If voters approve the amendments, violators will be fined not less than $250 plus attorney costs for the first offense, or a fine not less than $500 plus attorney costs for any subsequent offenses. Any person who uses consumer fireworks or possesses consumer fireworks with the intent to use in the Town of Harrison in violation of this ordinance will receive a citation.

Additionally, the proposal says in addition to state penalties, an unlicensed  person who sells fireworks and/or consumer fireworks will be subject to a fine of not less than $500 plus attorney costs for the first offense, or a fine not less than $1000 plus attorney costs for any subsequent offenses.
The civil penalty set in accordance with the ordinance will be imposed when citations are issued, according to the proposed amendments. The civil penalties would be cumulative. Appeals would go to the Board of Selectmen whose determination would be final.
There is also an additional wording that defines the seizure and disposal of the fireworks.
The proposed amendments to the 1994 dog ordinance, that was last updated in June 2016, relates to changes made in the state law for dangerous and nuisance dogs.
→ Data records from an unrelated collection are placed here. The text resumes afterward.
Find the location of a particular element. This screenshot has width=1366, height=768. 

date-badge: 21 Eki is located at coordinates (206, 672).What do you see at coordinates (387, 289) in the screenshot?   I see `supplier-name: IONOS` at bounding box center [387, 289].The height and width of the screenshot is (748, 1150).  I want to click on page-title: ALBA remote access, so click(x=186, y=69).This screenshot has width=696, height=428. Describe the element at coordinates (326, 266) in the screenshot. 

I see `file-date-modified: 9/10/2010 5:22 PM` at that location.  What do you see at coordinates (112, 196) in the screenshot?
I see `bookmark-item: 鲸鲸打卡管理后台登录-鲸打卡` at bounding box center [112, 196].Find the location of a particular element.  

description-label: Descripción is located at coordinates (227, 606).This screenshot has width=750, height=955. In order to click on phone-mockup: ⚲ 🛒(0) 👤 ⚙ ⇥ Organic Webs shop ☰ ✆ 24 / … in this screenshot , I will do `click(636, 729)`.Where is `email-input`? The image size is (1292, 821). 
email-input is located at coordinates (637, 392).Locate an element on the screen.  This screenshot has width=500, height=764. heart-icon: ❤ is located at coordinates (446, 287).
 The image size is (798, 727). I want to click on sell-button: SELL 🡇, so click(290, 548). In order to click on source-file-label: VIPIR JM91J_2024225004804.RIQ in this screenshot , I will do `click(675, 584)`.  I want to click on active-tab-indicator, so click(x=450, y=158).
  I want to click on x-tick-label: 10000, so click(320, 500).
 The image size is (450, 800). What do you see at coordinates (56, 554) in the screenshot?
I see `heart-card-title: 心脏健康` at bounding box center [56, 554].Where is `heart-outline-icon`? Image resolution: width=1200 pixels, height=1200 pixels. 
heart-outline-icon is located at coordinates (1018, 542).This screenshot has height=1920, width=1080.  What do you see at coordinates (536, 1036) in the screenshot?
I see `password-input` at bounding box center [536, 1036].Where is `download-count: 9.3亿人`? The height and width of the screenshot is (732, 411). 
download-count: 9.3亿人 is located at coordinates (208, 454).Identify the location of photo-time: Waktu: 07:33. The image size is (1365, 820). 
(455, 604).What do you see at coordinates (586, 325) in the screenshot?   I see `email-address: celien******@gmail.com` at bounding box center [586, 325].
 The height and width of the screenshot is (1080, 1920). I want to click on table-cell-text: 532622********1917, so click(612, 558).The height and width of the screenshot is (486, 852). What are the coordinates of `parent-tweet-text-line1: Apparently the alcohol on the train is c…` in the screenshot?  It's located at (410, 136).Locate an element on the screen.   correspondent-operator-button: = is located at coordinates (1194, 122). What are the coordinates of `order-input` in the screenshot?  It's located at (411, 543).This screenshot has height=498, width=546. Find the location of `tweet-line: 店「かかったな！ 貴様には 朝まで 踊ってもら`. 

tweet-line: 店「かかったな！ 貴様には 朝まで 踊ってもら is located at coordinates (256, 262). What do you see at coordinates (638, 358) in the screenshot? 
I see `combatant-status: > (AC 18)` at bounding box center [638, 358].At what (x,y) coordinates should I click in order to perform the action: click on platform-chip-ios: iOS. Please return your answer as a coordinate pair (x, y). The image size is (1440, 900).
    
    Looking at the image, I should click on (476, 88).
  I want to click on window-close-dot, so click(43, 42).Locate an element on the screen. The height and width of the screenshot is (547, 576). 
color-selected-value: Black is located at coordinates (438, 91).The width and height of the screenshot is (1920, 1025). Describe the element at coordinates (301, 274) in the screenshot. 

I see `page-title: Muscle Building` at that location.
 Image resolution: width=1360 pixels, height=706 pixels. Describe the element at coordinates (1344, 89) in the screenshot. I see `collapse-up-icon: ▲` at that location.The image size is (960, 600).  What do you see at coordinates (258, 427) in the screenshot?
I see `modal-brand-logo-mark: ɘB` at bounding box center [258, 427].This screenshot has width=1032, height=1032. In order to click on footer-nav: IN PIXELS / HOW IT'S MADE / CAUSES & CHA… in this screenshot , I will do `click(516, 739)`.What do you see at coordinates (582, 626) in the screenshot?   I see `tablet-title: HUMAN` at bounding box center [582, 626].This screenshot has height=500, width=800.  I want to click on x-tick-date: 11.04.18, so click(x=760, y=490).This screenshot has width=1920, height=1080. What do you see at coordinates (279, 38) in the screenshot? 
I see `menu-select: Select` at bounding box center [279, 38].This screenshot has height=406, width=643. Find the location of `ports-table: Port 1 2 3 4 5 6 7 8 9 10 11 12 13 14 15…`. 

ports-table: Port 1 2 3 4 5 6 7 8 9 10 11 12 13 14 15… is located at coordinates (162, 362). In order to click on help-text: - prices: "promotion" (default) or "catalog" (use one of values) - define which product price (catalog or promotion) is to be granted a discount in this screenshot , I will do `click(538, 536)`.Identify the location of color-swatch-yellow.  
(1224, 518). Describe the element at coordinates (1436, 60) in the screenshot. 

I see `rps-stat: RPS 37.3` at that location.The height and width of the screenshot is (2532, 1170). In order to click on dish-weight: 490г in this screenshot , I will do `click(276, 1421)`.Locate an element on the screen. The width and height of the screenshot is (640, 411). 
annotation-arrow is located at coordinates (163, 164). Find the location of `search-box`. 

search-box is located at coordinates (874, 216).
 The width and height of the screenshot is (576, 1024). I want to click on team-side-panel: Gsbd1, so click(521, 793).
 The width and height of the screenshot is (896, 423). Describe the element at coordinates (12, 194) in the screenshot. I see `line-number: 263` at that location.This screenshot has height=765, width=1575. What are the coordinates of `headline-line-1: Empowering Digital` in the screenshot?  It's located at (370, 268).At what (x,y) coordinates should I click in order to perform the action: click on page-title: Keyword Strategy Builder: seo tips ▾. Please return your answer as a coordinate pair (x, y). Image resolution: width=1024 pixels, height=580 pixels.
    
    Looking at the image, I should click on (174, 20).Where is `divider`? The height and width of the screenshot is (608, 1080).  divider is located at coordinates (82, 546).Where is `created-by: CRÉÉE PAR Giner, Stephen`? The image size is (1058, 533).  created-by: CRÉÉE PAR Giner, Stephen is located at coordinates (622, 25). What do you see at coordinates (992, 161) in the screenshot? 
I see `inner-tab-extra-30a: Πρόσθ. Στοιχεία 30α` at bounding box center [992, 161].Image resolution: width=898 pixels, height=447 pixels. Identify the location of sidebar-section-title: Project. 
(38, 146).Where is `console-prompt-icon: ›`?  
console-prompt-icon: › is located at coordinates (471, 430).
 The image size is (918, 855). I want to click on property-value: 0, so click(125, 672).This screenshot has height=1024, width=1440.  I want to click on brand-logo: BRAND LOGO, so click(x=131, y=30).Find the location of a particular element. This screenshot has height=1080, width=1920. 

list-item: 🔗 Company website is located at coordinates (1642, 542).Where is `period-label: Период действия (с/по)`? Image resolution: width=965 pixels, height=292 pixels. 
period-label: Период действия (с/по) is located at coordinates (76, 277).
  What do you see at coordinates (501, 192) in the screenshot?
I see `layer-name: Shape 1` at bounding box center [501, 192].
Officials said the town used the word nuisance prior to the state issuing definitions for problem dogs, so the local Ordinance will now have a section for problem dogs.

Voters will also act on a street numbering ordinance which currently has no penalty or enforcement in the ordinance. Those have been added.

The Inter-local Agreement with Bridgton will allow a shared animal control officer to be hired.

If approved, the Interlocal Agreement will allow Harrison and Bridgton to jointly hire an animal control officer who will address issues in both towns.

Selectmen said at a workshop held on September 4 that Harrison will pick up about 34 percent of the costs. The money has already been budgeted.